For example, the low entropy is still noticeable (for those who do not
believe
it, just check the counting commas pages).
For example:-
* Entropy of EVA = 221899 x 4.0 = 887596.00 bits
* Entropy of simple glyphs (+ ee) = 198098 x 4.08 = 808239.84 bits
* Entropy of pair transcription (+ ee) = 155349 x 4.36 = 677321.64 bits
Even though the pair transcription's length is only 78.4% of the simple
glyph transcription, its entropy is 83.8% of the latter.
So, what's happening here?
(1) All figures are being "diluted" by the large number of spaces - a space
happens every 6.4 tokens (glyphs) or every 5 tokens (pairified).

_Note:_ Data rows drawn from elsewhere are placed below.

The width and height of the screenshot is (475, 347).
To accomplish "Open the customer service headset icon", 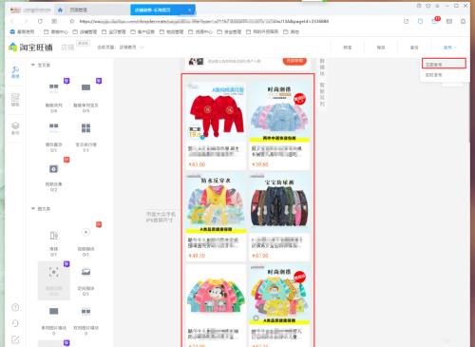I will [x=15, y=323].
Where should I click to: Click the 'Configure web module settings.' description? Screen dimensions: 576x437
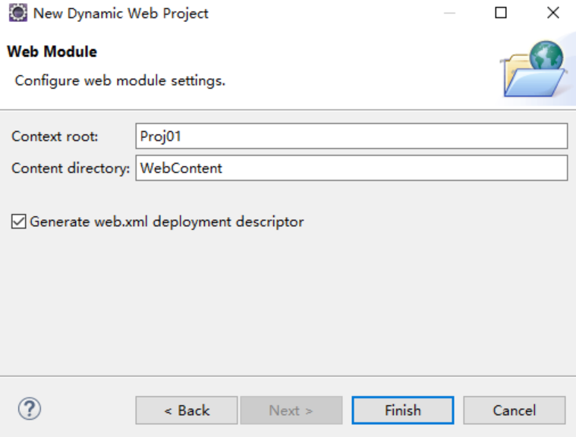(x=120, y=80)
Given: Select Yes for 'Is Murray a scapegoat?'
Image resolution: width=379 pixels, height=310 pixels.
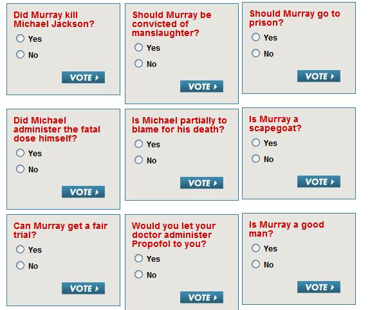Looking at the screenshot, I should point(255,143).

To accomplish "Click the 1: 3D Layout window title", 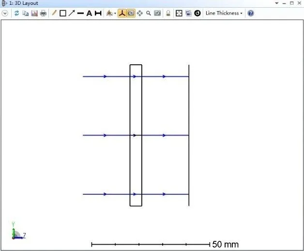I will (x=23, y=3).
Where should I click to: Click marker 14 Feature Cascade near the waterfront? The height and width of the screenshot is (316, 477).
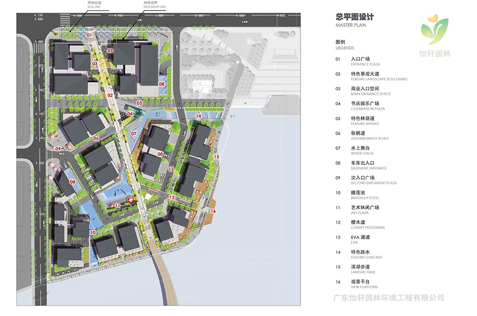point(199,115)
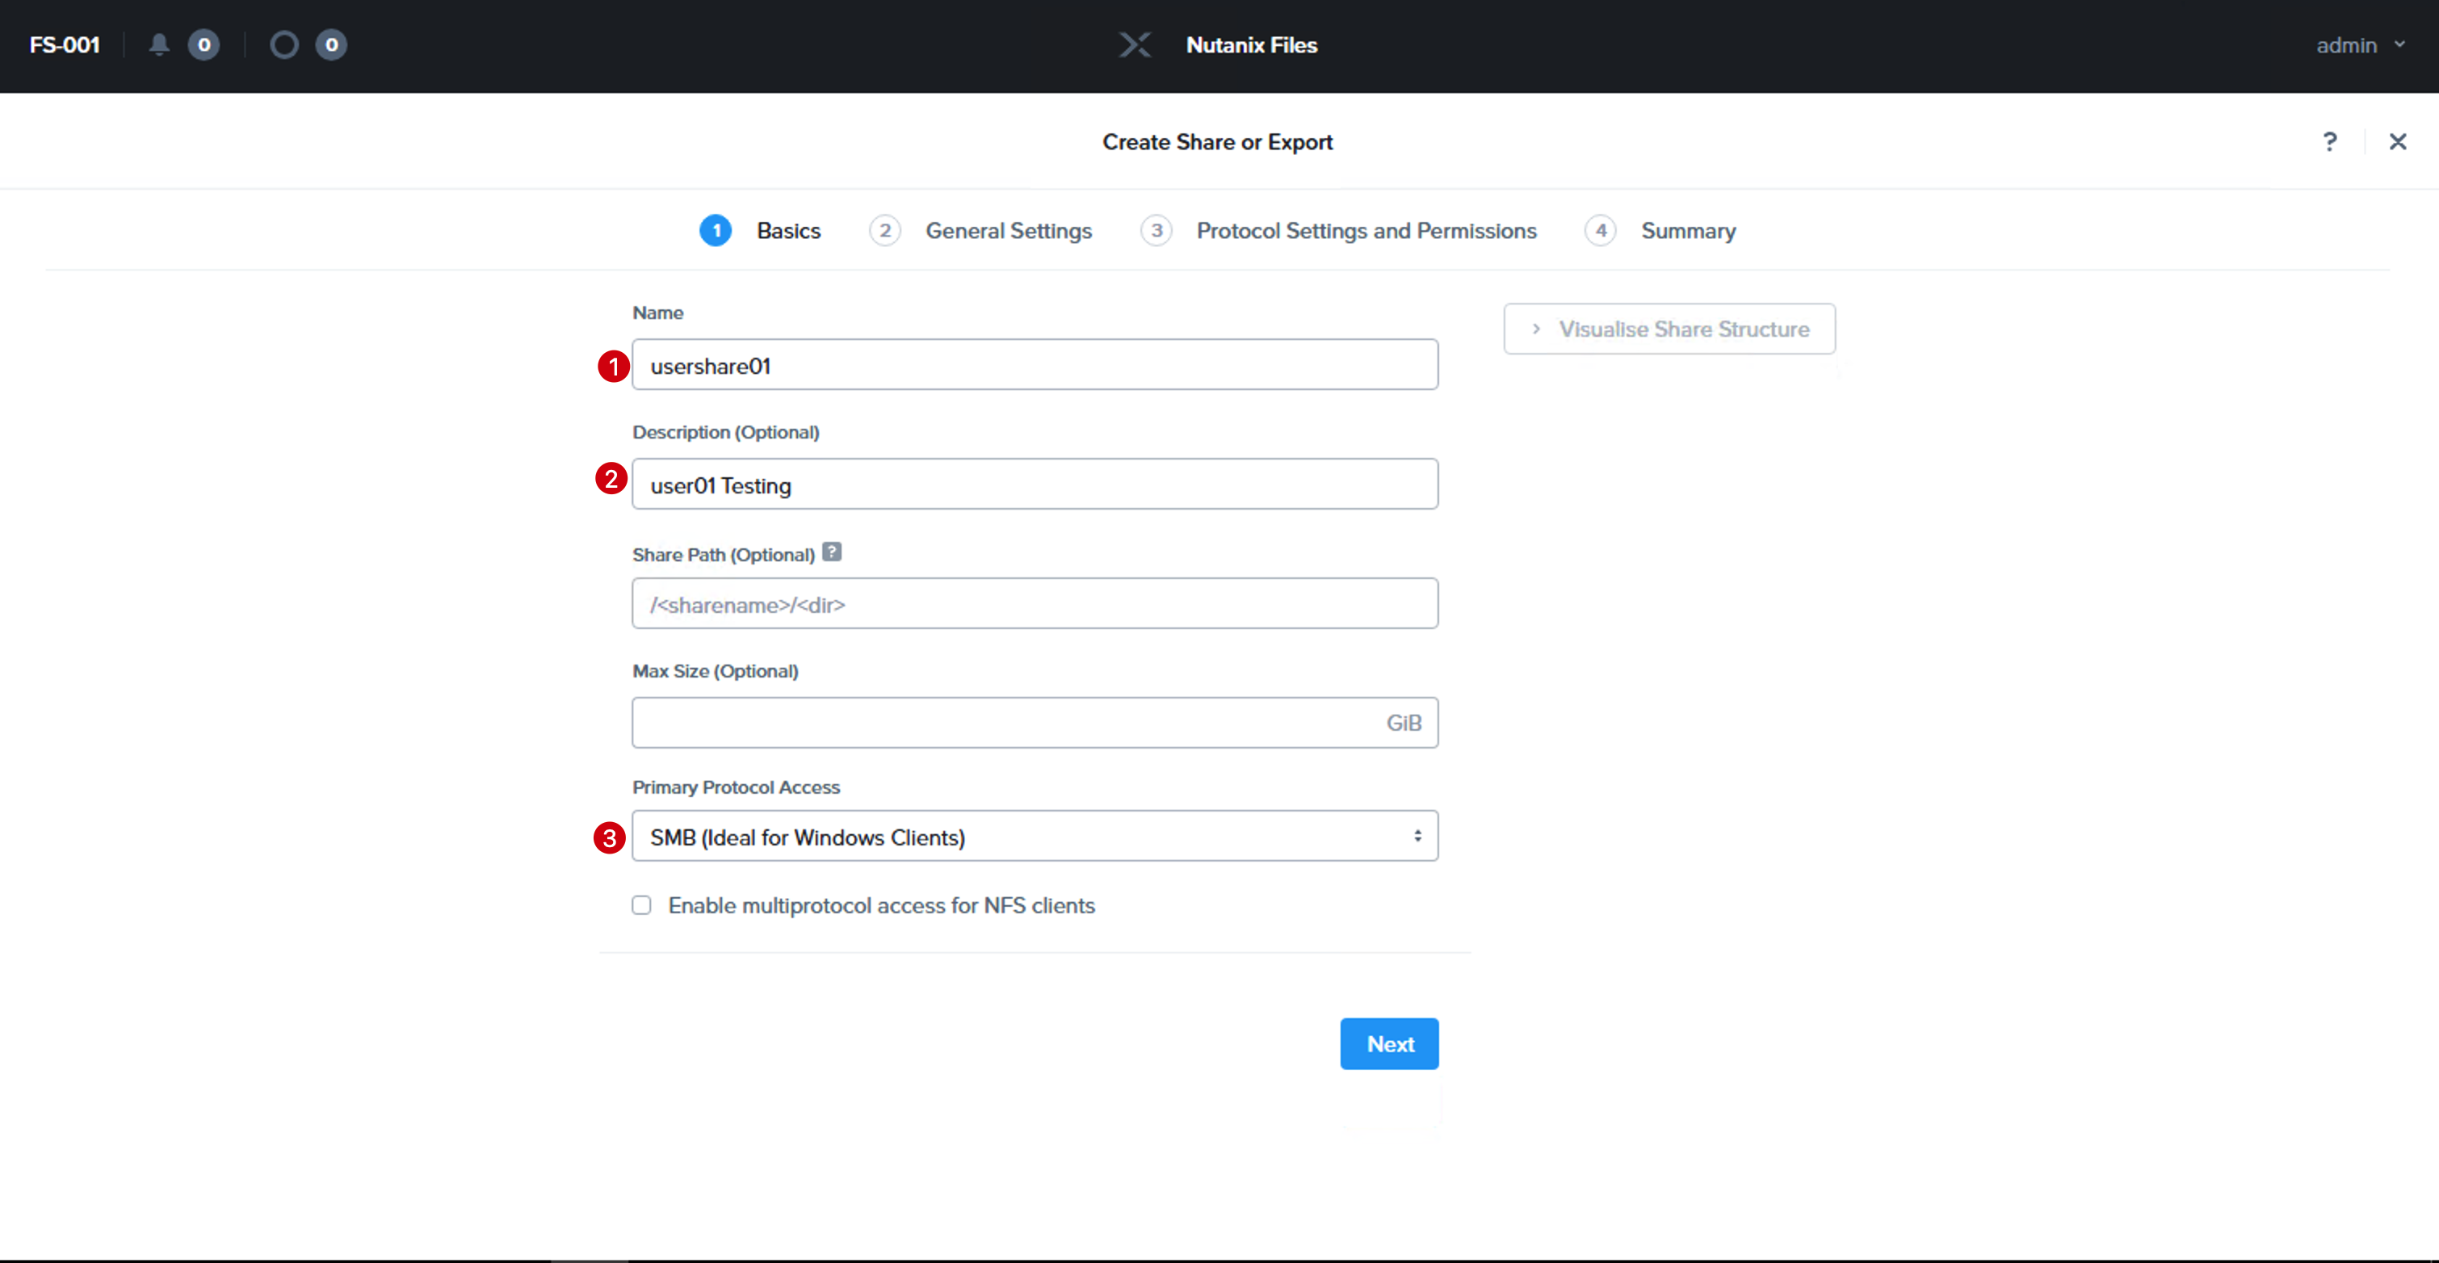Close the Create Share dialog
2439x1263 pixels.
coord(2397,142)
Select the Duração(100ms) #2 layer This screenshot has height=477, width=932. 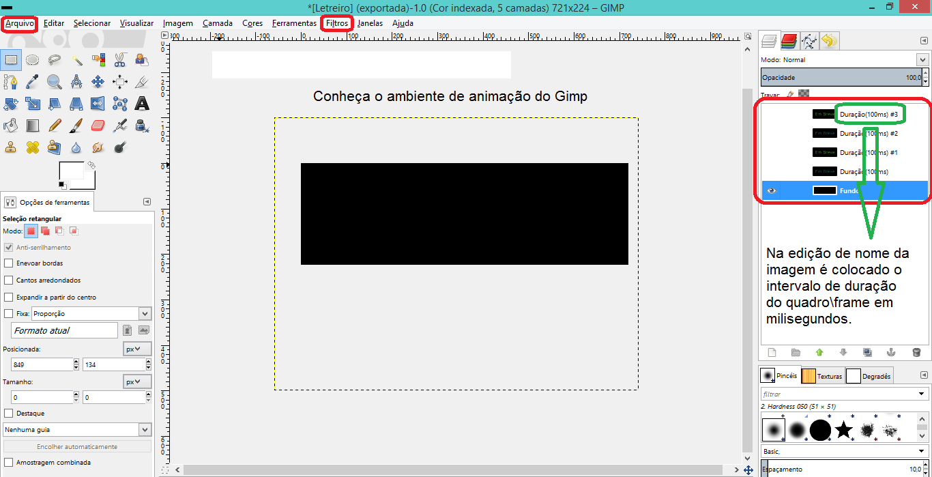click(x=868, y=134)
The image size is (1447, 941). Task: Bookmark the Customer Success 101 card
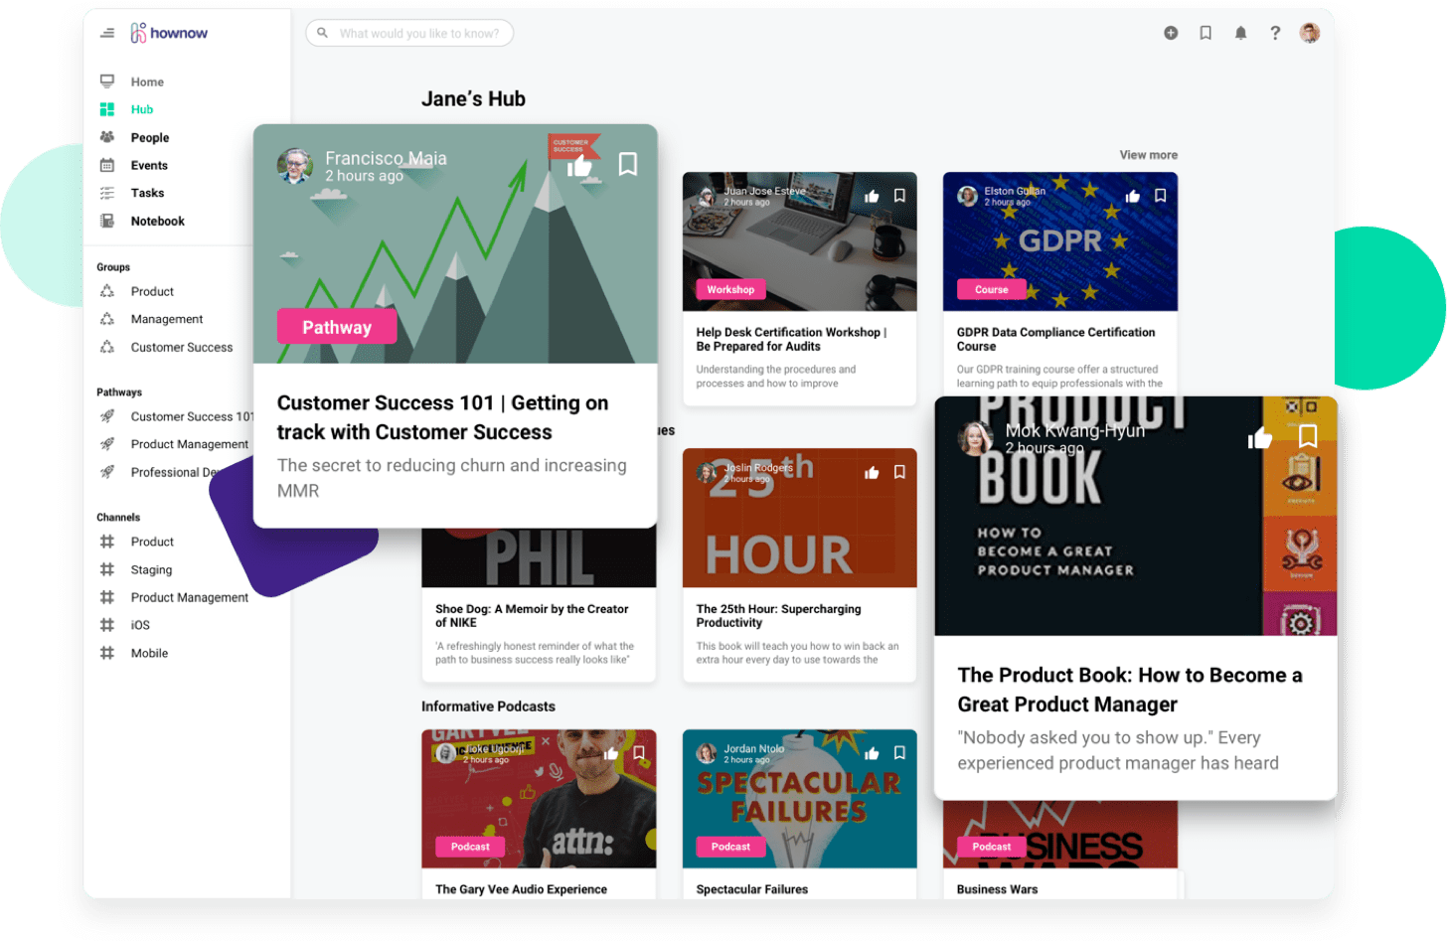(628, 164)
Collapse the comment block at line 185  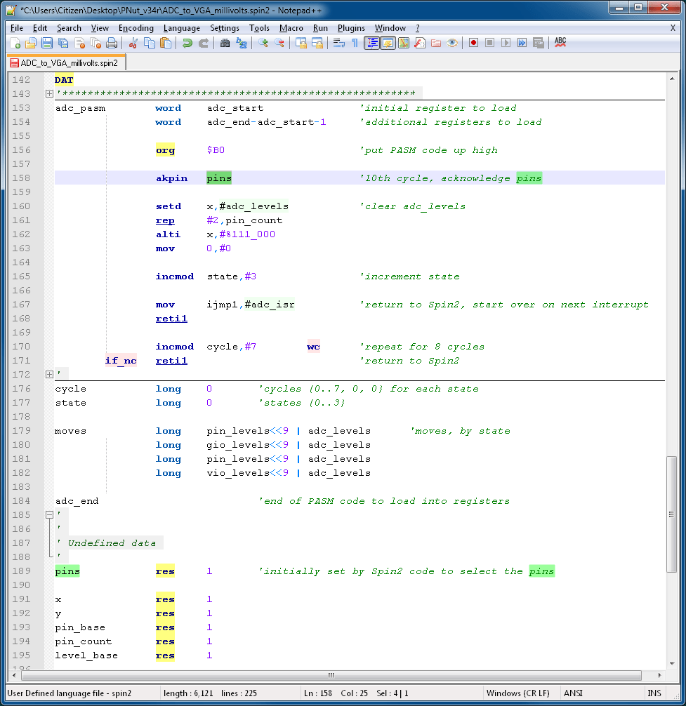49,515
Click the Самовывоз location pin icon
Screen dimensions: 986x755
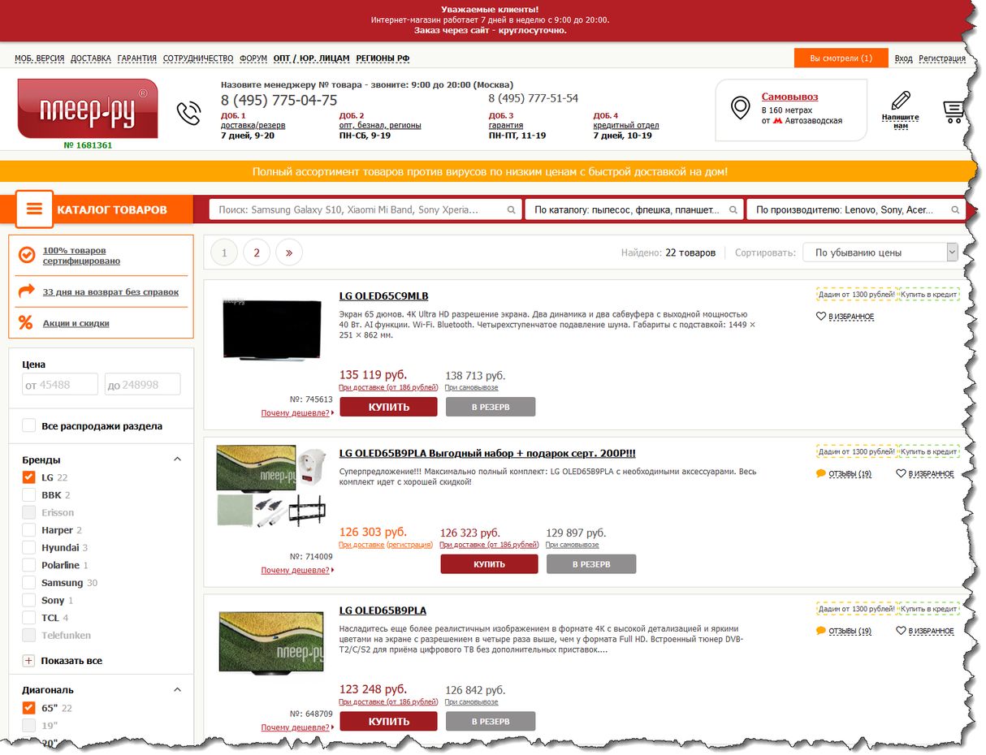pos(740,108)
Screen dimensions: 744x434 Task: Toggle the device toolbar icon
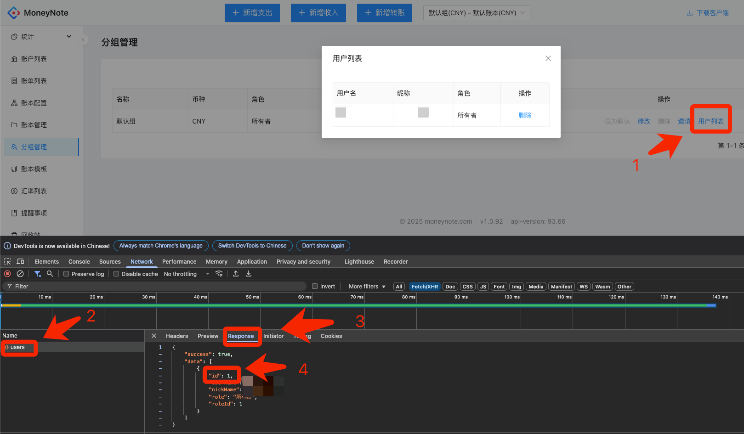[x=20, y=261]
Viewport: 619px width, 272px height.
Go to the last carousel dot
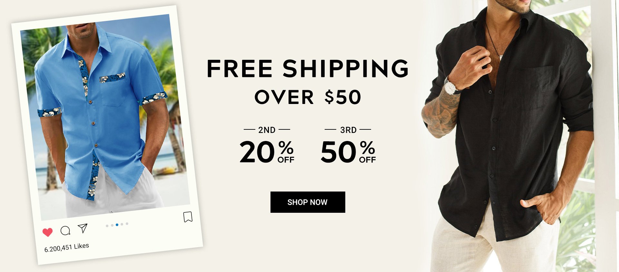click(x=127, y=224)
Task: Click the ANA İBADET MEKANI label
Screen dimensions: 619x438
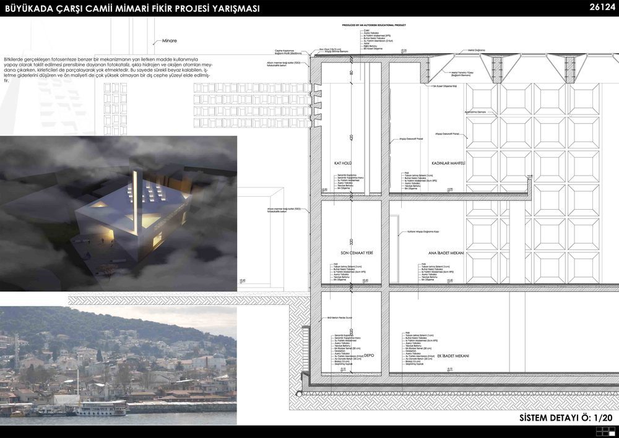Action: (x=446, y=253)
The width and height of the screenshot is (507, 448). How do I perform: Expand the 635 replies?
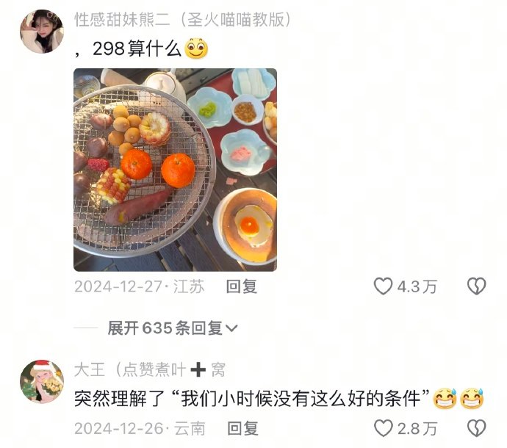(173, 328)
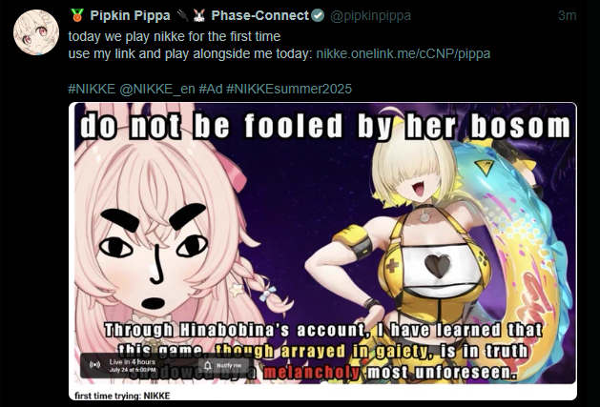Click the heart cutout on the yellow outfit
600x407 pixels.
click(438, 266)
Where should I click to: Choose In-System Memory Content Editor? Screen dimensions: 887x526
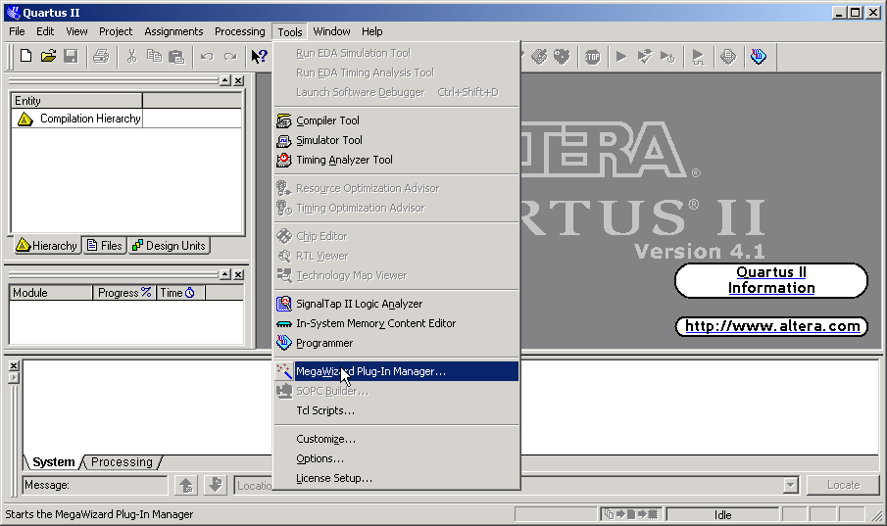[375, 323]
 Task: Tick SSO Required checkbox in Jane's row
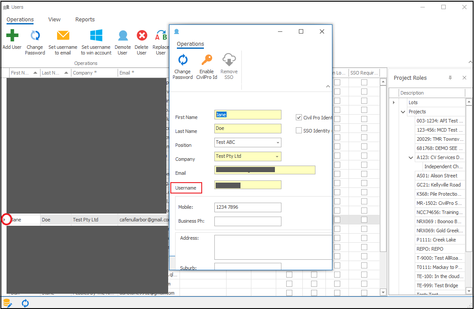tap(364, 220)
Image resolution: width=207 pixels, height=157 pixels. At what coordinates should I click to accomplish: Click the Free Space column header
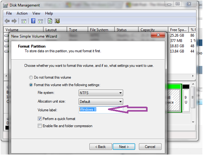click(x=178, y=30)
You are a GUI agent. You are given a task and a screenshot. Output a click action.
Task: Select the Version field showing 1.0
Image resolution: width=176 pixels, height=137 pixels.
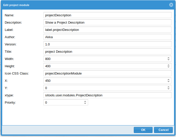coord(107,44)
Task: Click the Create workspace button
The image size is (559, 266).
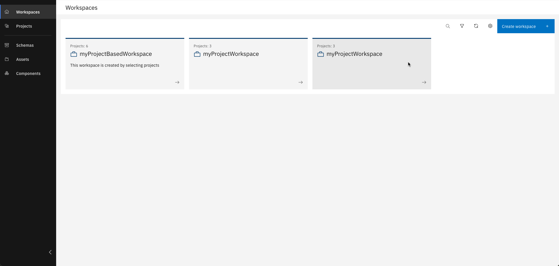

(2) Spaces aside, 27% of the pairified transcription is still dominated by
5 common tokens, and it seems to be these which keep the entropy relatively
low:-
(o 7.21%) [even with all the common or/ol/ot/of/etc pairs removed!]
(ch 6.86%)
(y 6.7%)
(e 6.58%)
(k 6.28%)
The problem here is that there's a noticeable drop in instance count after
these five, which seems artificial.
So, another plausible pairification would be my basic pair transcription
but with these extra pairs:-
ee / ke / kee / te / tee / che / chee / she / shee
* Entropy of pairs + [k/t/ch/sh][e][e] = 141167 x 4.6 = 649368.2 bits
For this, the most common tokens are:-
(. 21.91%)
(y 7.37%)
(o 7.08%)
(dy 4.74%)
(k 4.21%)
(d 4.16%)
However, I'm not 100% convinced here either. These look like neither curvy
enough for monoalpha (ie natural language) stats nor flat enough for
polyalpha stats - nor like any other obvious kind of distribution. There
are no obvious cycle lengths, and spaces seem roughly 1.5x more frequent
(relative to the rest of the text) than I'd expect.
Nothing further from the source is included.